Образ отца сейчас плывет и смешивается в одно пятно непонятного цвета. Делаю шаг ему навстречу и упираюсь кулаками о его стол. Страшно мутит. От страха, от адреналина, которого внутри тонны и с каждым вдохом становится все больше, от осознания, что отец не оставит меня в покое никогда.
— Ты будешь делать то, что я скажу. Думать так, как я прикажу. Скажу жениться — женишься, скажу переехать — переедешь. Потому что я главный, я тот, от кого зависит твоя жизнь.
— Может, к черту тогда эту жизнь? Что я теряю, а? — дыхание сбивается.
— Даже то, как она закончится, твоя жизнь, тоже буду решать я.
— Когда-нибудь ты за все заплатишь, папа, — выплевываю слова, как желчью пуляю.
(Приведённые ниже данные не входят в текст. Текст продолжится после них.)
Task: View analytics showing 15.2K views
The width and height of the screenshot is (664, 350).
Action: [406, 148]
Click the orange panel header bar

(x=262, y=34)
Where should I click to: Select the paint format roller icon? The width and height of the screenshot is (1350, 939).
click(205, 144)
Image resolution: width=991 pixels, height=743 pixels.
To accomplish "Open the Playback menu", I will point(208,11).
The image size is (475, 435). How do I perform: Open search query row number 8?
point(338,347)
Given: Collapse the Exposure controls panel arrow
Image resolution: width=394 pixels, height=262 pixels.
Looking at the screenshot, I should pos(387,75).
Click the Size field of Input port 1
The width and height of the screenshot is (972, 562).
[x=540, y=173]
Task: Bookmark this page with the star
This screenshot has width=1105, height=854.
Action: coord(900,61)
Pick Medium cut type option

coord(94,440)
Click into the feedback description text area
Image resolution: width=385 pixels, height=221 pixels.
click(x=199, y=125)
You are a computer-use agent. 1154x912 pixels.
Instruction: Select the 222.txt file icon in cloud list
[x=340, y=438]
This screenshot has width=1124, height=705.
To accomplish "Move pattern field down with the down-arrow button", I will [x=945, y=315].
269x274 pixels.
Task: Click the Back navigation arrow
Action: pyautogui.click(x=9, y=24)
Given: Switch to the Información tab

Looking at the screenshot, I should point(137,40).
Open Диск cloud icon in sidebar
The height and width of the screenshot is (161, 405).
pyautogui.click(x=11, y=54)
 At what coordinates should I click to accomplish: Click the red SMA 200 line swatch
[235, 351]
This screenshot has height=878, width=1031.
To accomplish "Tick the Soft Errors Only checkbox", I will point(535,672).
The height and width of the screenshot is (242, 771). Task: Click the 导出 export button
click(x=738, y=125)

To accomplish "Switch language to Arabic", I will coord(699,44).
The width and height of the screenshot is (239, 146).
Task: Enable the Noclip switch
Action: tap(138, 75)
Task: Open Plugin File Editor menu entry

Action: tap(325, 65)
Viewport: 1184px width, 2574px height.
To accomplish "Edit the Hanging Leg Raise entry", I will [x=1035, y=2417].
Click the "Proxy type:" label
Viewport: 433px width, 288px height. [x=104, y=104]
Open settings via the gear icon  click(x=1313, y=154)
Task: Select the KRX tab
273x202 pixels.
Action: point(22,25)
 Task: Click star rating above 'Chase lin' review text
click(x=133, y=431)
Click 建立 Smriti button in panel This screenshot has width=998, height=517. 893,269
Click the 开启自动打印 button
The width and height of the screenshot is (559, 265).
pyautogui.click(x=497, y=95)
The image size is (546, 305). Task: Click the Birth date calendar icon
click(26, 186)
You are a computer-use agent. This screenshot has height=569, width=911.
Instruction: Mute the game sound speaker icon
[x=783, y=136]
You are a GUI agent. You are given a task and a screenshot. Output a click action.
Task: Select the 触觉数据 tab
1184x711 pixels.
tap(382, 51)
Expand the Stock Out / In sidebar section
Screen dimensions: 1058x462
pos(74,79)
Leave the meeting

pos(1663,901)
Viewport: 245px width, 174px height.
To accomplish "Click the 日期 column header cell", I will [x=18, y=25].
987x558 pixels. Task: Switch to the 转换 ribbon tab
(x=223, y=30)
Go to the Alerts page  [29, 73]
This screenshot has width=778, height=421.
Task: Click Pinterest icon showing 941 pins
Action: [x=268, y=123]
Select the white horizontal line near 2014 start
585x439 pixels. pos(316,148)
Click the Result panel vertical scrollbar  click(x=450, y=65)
В голове бульон из чувств. Меня и правда начинает тошнить, желудок крепко скручивает, когда я вижу, как лицо отца снова кривится, как раздуваются крылья его носа.
Если между нами бросить провода, то электричеством напитается пол-Африканского континента.
Телефон на столе отца оживает. Стандартная яблочная мелодия просто выбивает барабанные перепонки, и я лишаюсь слуха. Лишь зрение четко фиксирует фотографию какой-то женщины на экране.
Он поставил фото своей любовницы на звонок.
Полный пиздец.
Интересно, мать в курсе? Хотя ей привычней ничего не замечать. Ничего и никогда.
Желания слушать его голос больше нет. Я выхожу из кабинета и направляюсь сразу в коридоре. Понятие семейного ужина для нас дикое. И приглашения, конечно же, не жду.
Сую ноги в кроссовки, хватаю из гардероба куртку и выметаюсь из родного дома.
Ха-ха, родного.
Моя мажорская квартира родная, а здесь стены, которые давят. У меня развилась банальная клаустрофобия.
Выбегаю на улицу, только потом вспомнил, что надо бы шнурки завязать.
Звонка от матери нет. Вопросов, почему ушел, не прощаясь, тоже нет.
Подхожу к машине, пищу сигналкой и сажусь внутрь. Выставив вперед руки, вижу, какой тремор меня настиг. Как старика.
В бардачке достаю пачку сигарет.
Я не курю. Но после одной такой беседы с отцом не смог удержаться и купил.
Вытаскиваю сигарету, поджигаю и втягиваю пары никотина. Закашливаюсь, конечно. Но яд, растекаясь по внутренним органам, как смазывает их. Приятно травит.